Recent years have witnessed a growing number of special-purpose communities in which different organizations (or tenants) with common interests and needs interact and share pools of configurable resources governed by a cloud service provider. Community clouds have many advantages. They enable organizations that are technologically different and geographically separated to collaborate in a seamless manner. However, they can be difficult to manage especially when the tenants have differing access policies. The diversity of the policies of the entities may lead to serious obstacles in establishing a safe collaboration within the cloud. An important requirement for precisely achieving this goal is that each entity, tenant as well as cloud service provider, abides by the security, compliance and risk management requirements of the others. Thus, to allow the entities to interact safely, their access policies must necessarily be compared and composed.
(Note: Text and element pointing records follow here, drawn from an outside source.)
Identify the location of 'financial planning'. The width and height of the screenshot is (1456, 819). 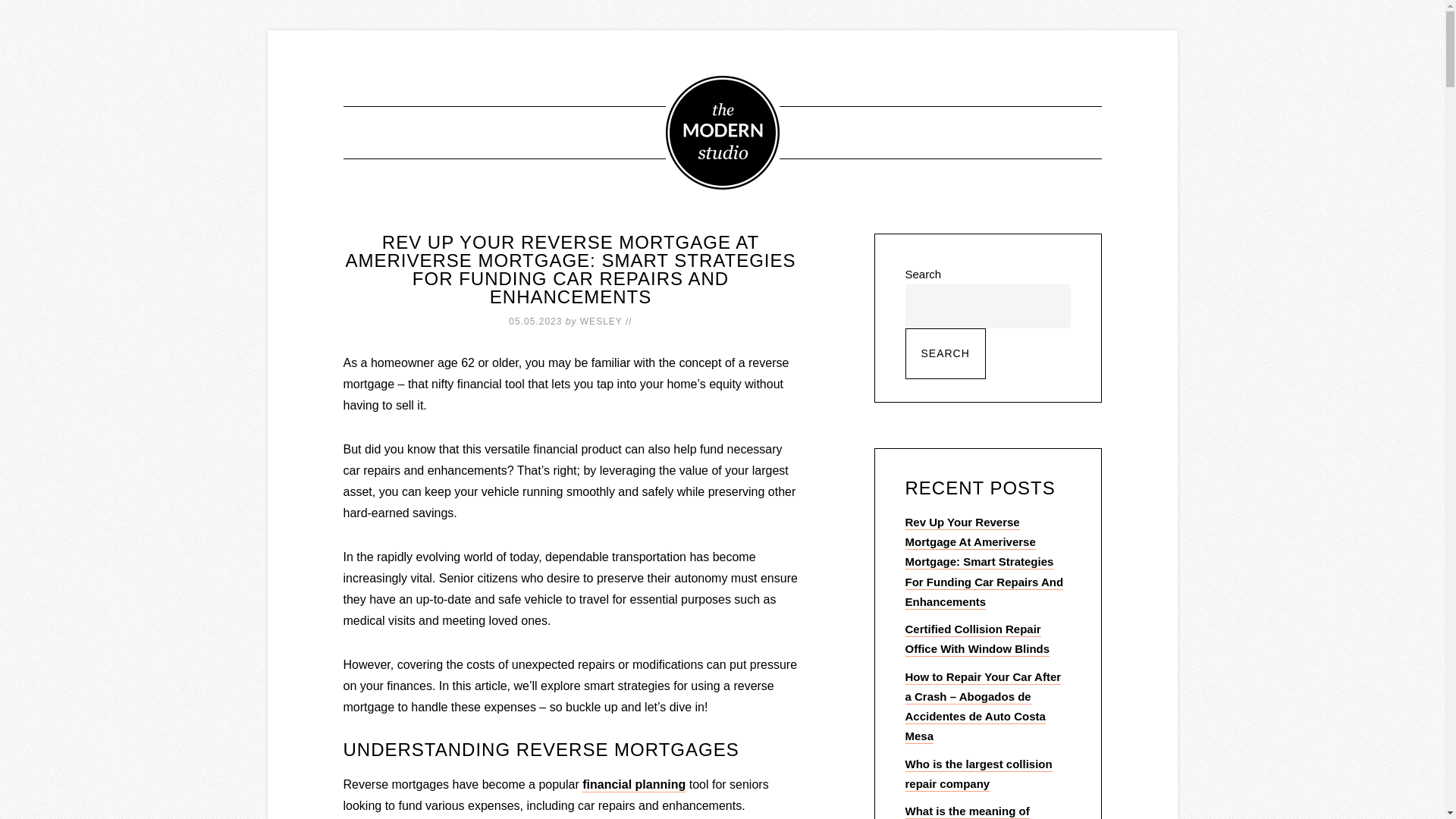
(633, 785).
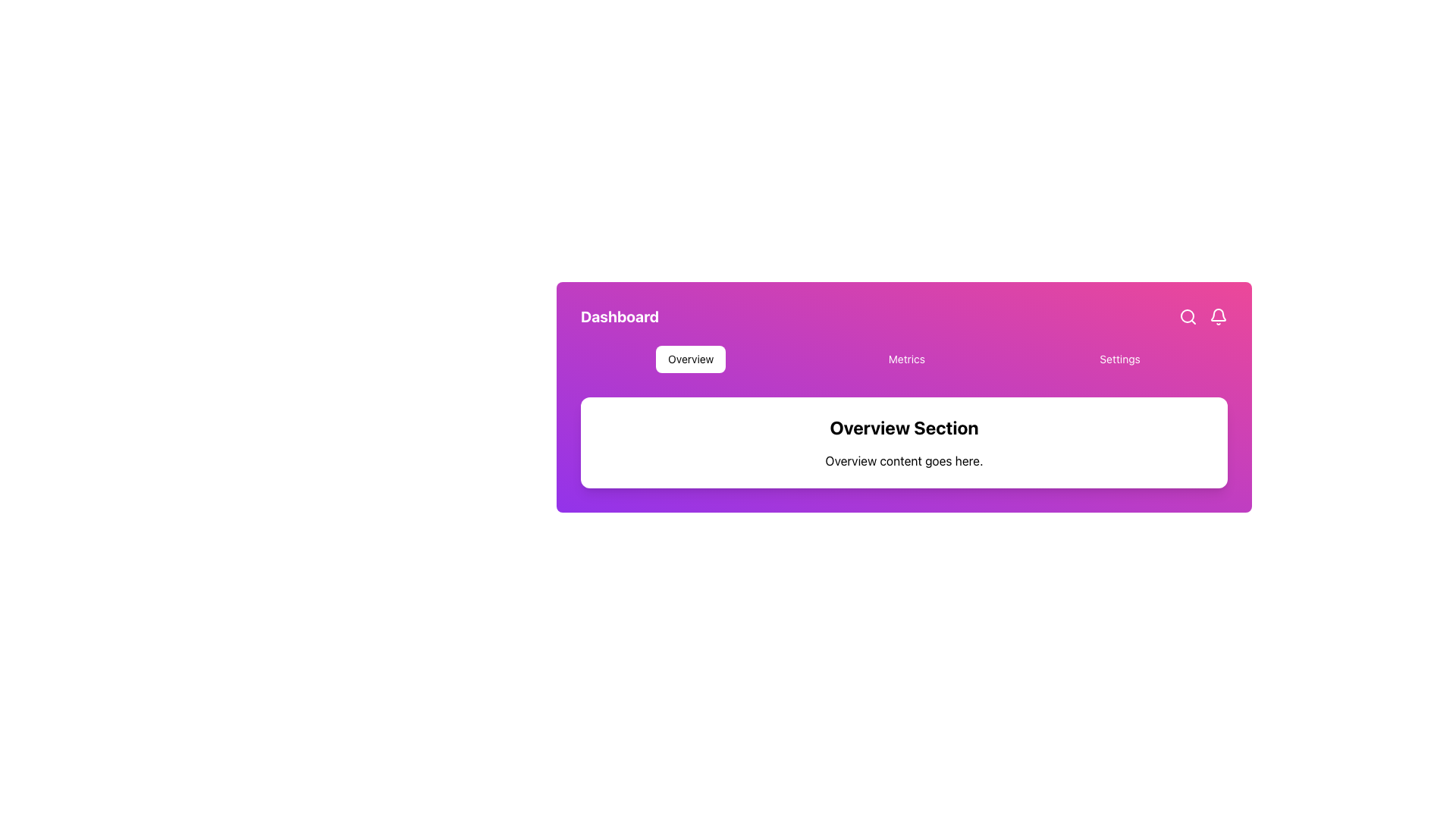 The width and height of the screenshot is (1456, 819). I want to click on the circular SVG element that is part of the magnifying glass icon located in the top-right corner of the interface, so click(1186, 315).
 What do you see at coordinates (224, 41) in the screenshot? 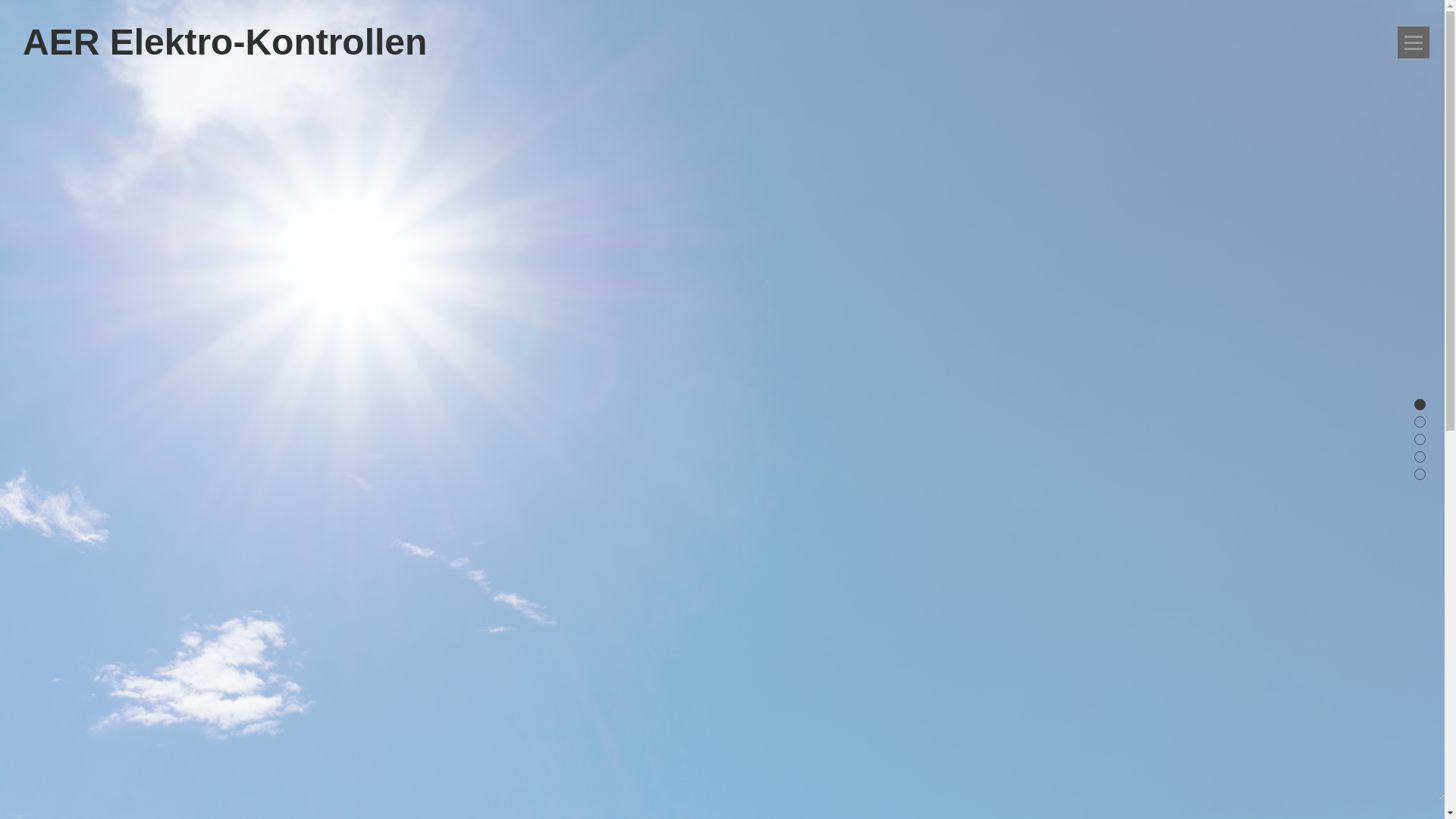
I see `'AER Elektro-Kontrollen'` at bounding box center [224, 41].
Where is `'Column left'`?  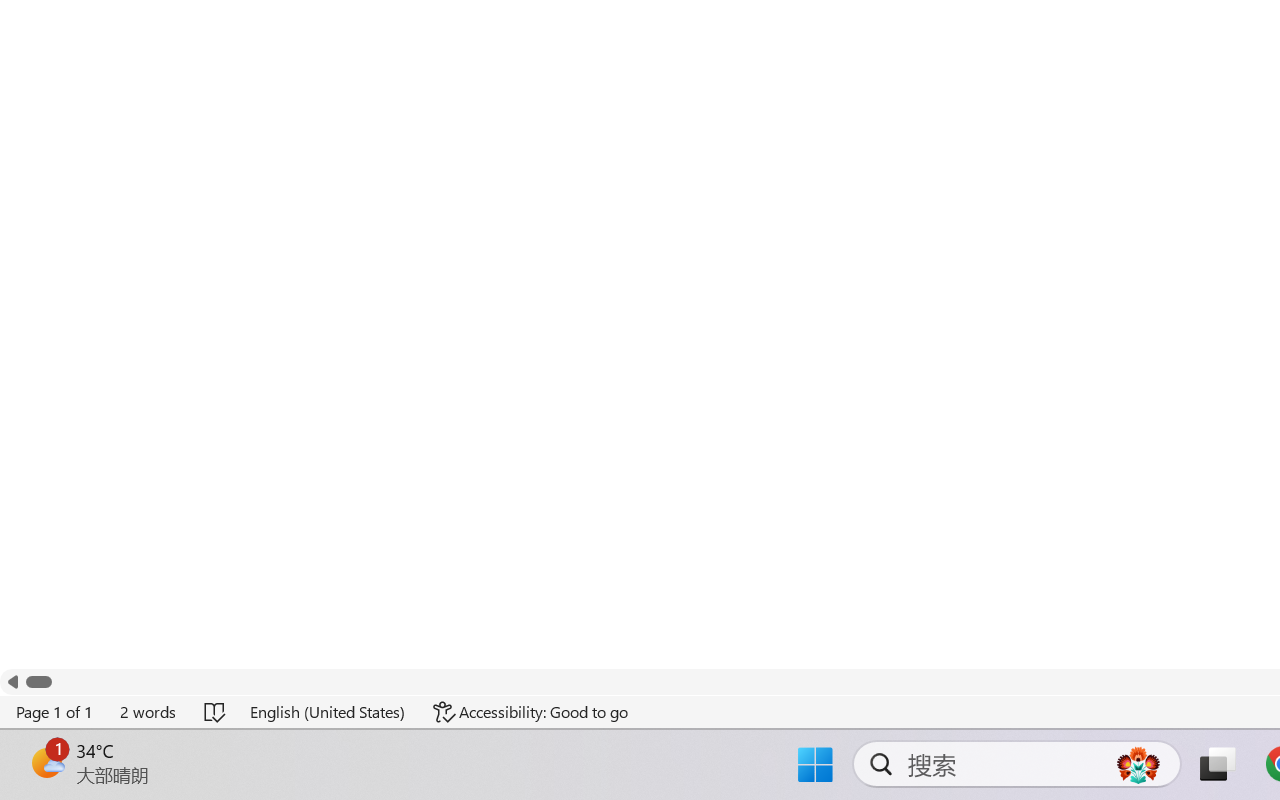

In this paper, leveraging the community clouds as an illustrative example, we address the policy composition problem in a broader scenario in which different entities are interested in composing their independently stated policies while retaining their autonomy i.e., maintaining the control over their resources. A non-trivial challenge generally faced in this context is the occurrence of conflicts. Two access policies may apply to same objects and yield upon request of the objects contradictory evaluation results. Access control systems governed by such policies cannot deterministically decide whether to grant access to the requested objects or to deny the access. Consequently, they may even allow certain users to access resources they are not authorized for or deny the access to the legitimate ones. Thus, to enable access policies in individual systems to unambiguously evaluate users requests, many conflict resolution strategies have been proposed (Reeder, Bauer, Cranor, Reiter, & Vaniea, 2009; Cuppens, Cuppens-Boulahia, & Ghorbel, 2007; Dong, Russello, & Dulay, 2008; Jajodia, Samarati, Sapino, & Subramanian, 2001; Moffett & Sloman, 1993; XACML, 2005).

However, in situations where several autonomous entities want to integrate their independent access policies, these strategies are limited. Conflicts that occur in this scenario are difficult to eliminate because of the diversity of the policies of the entities, and more importantly because of the conflict resolution strategies that they use. Currently, no effective technique exists for resolving these conflicts while the policies are being integrated (Mohan & Blough, 2010). An intuitive approach could however be to pick the conflict resolution strategy of a random entity and adopt it as the conflict resolution technique of all the policies. Unfortunately, because each entity enforces the strategy it finds more suitable to its needs, such an approach would result in many cases inconclusive. A typical example is two entities, A that applies the Deny-overrides (XACML, 2005) scheme to restrict access to its resources, and B that uses the Permit-overrides (XACML, 2005) method to ensure the availability of its data. In this case, if the strategy that B uses is applied, then resources of A may be accessed by unauthorized users. Conversely, if we opt for the strategy of A, then access to resources of B may be severely restricted.